Task brief:
Omitting all images, transcribe the listing word for word.

---

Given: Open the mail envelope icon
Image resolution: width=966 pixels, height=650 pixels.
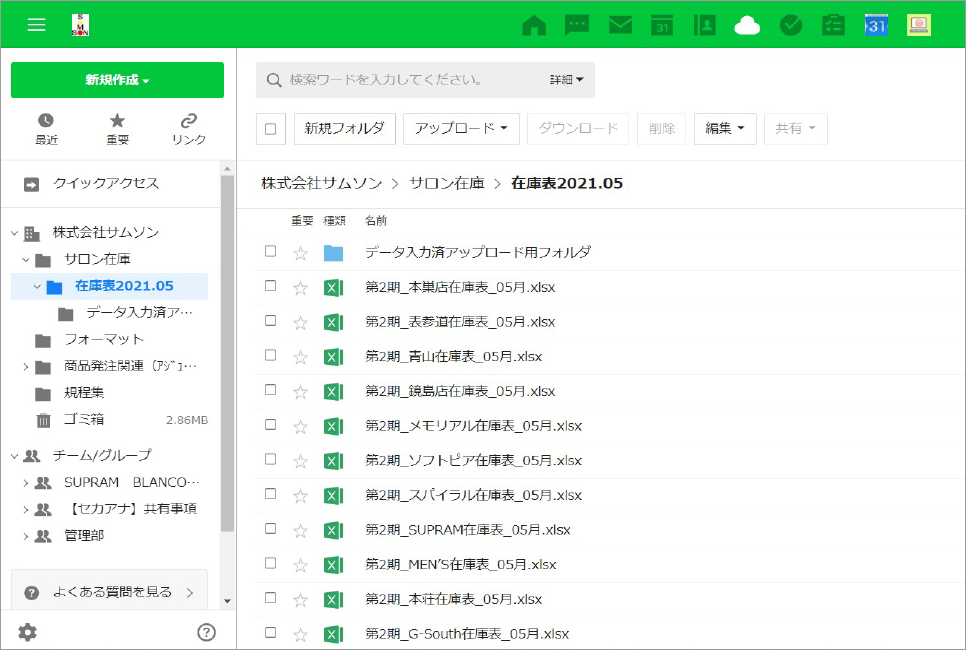Looking at the screenshot, I should coord(620,26).
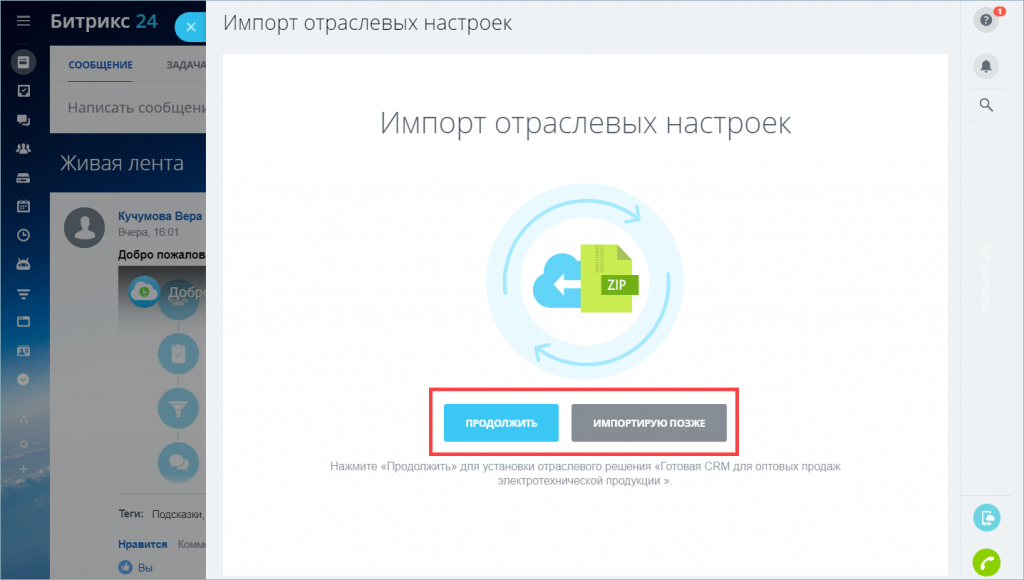Open the calendar icon in left sidebar

pos(24,207)
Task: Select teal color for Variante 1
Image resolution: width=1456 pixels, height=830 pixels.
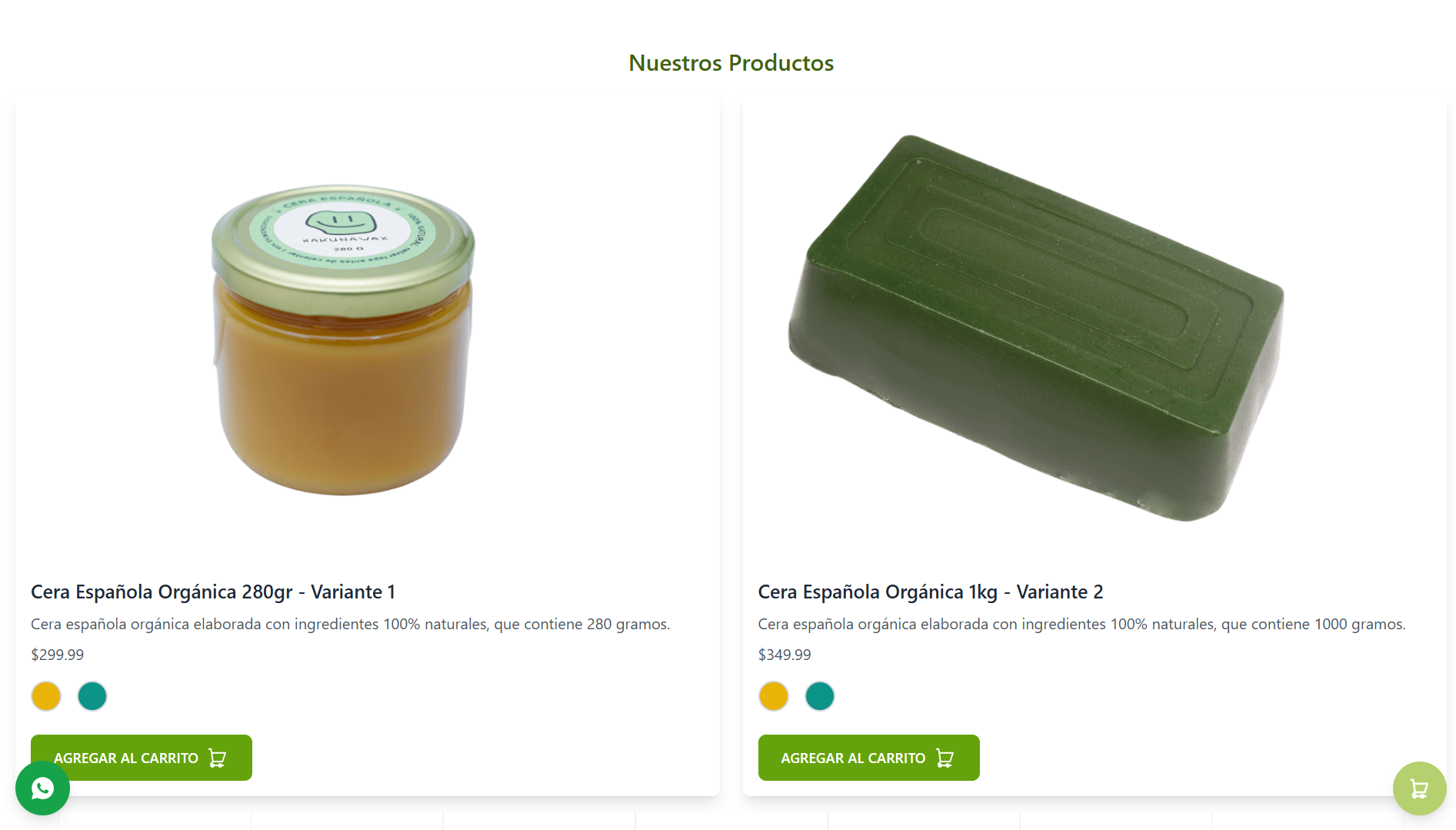Action: [x=92, y=696]
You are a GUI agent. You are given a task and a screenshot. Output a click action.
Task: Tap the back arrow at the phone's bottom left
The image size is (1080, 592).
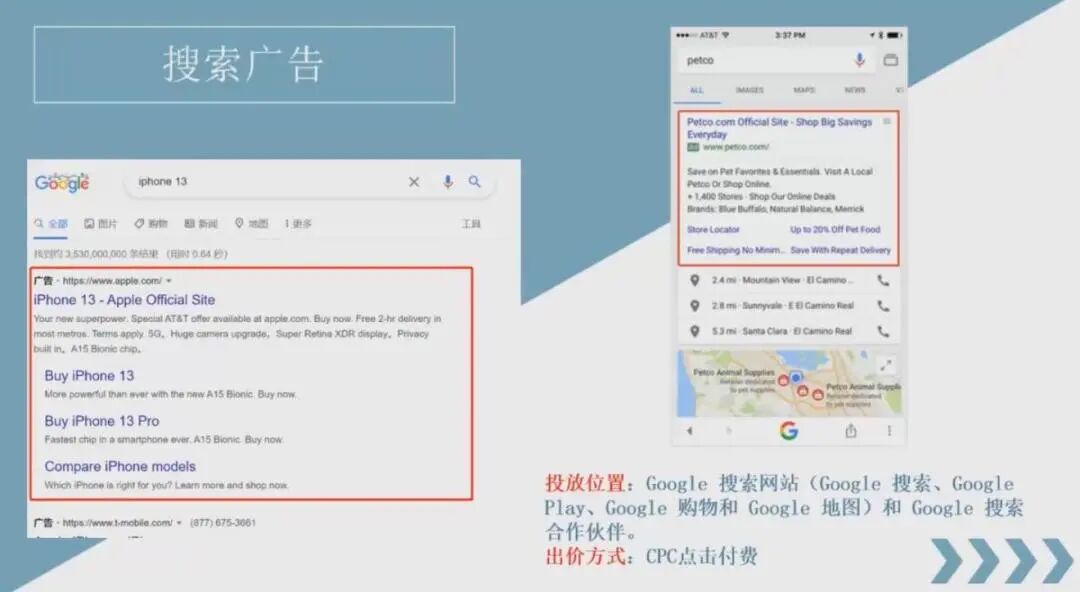coord(690,431)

---

Solution to the exercise:
Given: Open the mail envelope icon
Image resolution: width=966 pixels, height=650 pixels.
Looking at the screenshot, I should coord(620,26).
Open the calendar icon in left sidebar

pos(24,207)
Task: Select teal color for Variante 1
Image resolution: width=1456 pixels, height=830 pixels.
Action: [x=92, y=696]
You are a GUI agent. You are given a task and a screenshot. Output a click action.
Task: Tap the back arrow at the phone's bottom left
The image size is (1080, 592).
coord(690,431)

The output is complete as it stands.